What is agent_run_summaries.jsonl?
It is a machine-readable artifact that records one JSON line per agent run. Each line contains the agent name, model, cache status, tool count, warning count, summary, trace path, and metadata. It supports downstream tooling, dashboards, and run history display without needing to reparse raw logs or individual trace files.
How do I compare two backtest runs?
Run the first backtest, note the trace directory. Clear the cache (or change a parameter to get a different cache key), run the second backtest, and compare the trace files and tearsheets. The agent_run_summaries.jsonl file also lets you compare summaries, tool counts, and warnings across runs programmatically.
Can I disable the replay cache?
The replay cache is only active during backtests. In live trading mode, every run makes fresh LLM and tool calls. There is no explicit flag to disable the cache during backtests, but you can clear the cache directory before each run to force fresh calls.
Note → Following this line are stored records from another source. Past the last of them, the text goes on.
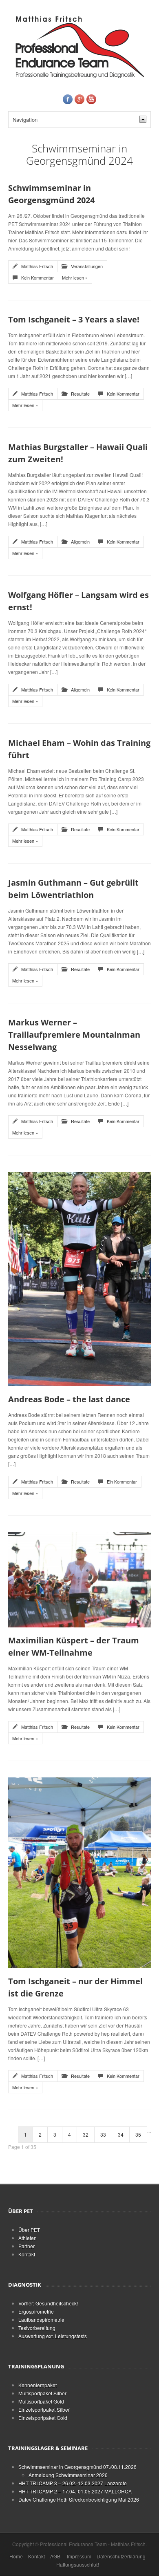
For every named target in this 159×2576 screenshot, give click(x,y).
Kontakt (26, 2254)
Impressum (79, 2556)
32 (85, 2134)
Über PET (29, 2229)
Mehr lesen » (75, 277)
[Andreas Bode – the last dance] (79, 1277)
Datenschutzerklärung (121, 2556)
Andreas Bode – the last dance (69, 1399)
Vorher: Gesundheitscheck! (48, 2303)
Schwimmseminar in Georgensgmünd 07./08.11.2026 (77, 2466)
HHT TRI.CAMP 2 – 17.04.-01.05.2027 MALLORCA (75, 2491)
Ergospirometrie (36, 2311)
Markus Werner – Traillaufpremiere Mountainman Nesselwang (74, 1034)
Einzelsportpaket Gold (42, 2417)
What DuckDB query metrics are recorded in traces?
Traces record which DuckDB queries the agent executed, their SQL statements, and timing information. This helps you understand how the agent analyzed historical price data and whether the SQL queries were efficient and correct.
How do I know if a warning is serious?
Future-dated data warnings are the most serious in backtesting because they indicate potential look-ahead bias. No-tools-called warnings suggest the agent may be making decisions without evidence. Tool-error warnings mean the agent had incomplete information. Review each warning in context – a single no-tools-called warning on a quiet day may be fine, but a pattern of future-dated data warnings requires immediate investigation.